Fernando se levanta a las cinco. Trabaja en el contralor, líquida sueldos y a veces, aunque no quiera, hace descuentos. Mariana es telefonista, como antes la mamá y más antes, la abuela. Igual que a ellas, le duele el oído y se va quedando sorda. El Chiqui es albañil, arregla escuelas, termina de arreglar un techo y se saca una foto. El Piti es chofer, si le toca llevar un funcionario se pone el saco y zapatos. Si le toca llevar trabajadores, va con zapatillas, remera holgada, el equipo de mate.

Los cuatro están apurados, la asamblea es a las ocho, empezará ocho y media, para dar tiempo a que lleguen. Los que llevan chicos a la escuela llegan un poquito después del horario, los demás están un poco antes.
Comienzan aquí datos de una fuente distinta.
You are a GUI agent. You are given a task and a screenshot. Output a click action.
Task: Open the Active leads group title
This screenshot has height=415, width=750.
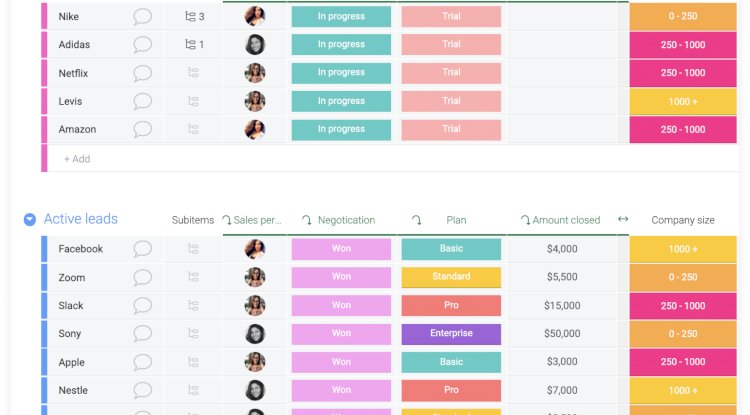pos(81,219)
Hace frío, la escalera ancha de la entrada tiene sombra hasta las once. Si pasamos una película rápido, primero unos pocos, van llegando otros, cigarrillos, mate, café, bronca, facturas, banderas, charlas, risas, preocupación, tensión, esperanza. La escalera está llena, llenísima, no falta nadie. Empieza. Equipo de sonido, micrófono sin cable, las voces retumban, gritos. Votación: todas las manos alzadas, parece la pintura la manifestación de Berni. Aplausos, cantos, templanza, ya no hace frío, lágrimas, abrazos.

Un mozo a veces es un espía del pueblo. Cuenta lo que escucho: a los sindicalistas los meo de parado. Veinte días de huelga, ocupación del edificio, marcha a la gobernación bajo la lluvia, los caballos de la policía parecen los cosacos del Acorazado Potemkim, estamos haciendo historia. A la mañana desayuno popular, una caja enorme para las donaciones, plata, yerba, te, azúcar, fideos, agua, las manos son racimos. Mediodía, almuerzo, cocineros, ollas grandes de aluminio, pancartas. El poema de Bertold Brecht pregunta: ¿A dónde fueron los cocineros de los esclavos que construyeron las pirámides, después que las terminaron? Tardecita: payasos, cantantes, guitarristas, choripanes, más chimichurri para mi choripán. La noche, silencio, vigilia, el que duerme despierta a uno que va a la esquina, alguien lee, otros charlan, una radio con bajo volumen.

Último día: hay un sol que revienta, es septiembre. Un muchacho bien vestido lleva una carta. No sabe a quién entregarla. Quiere entrar por una puerta, nada, intenta por otra, nada. Se acerca, me la da a mí. La abro: es una invitación a la Directora general de Escuelas para un evento en la gobernación. Pasaron once años, la carta está en el cajón de mi oficina.

https://medium.com/@alesanchezmorenolh/en-mi-pr%C3%B3xima-vida-aprender%C3%A9-ruso-c6c1f385e91f

*Colaboración para En Provincia.

Fotografía: Archivo web.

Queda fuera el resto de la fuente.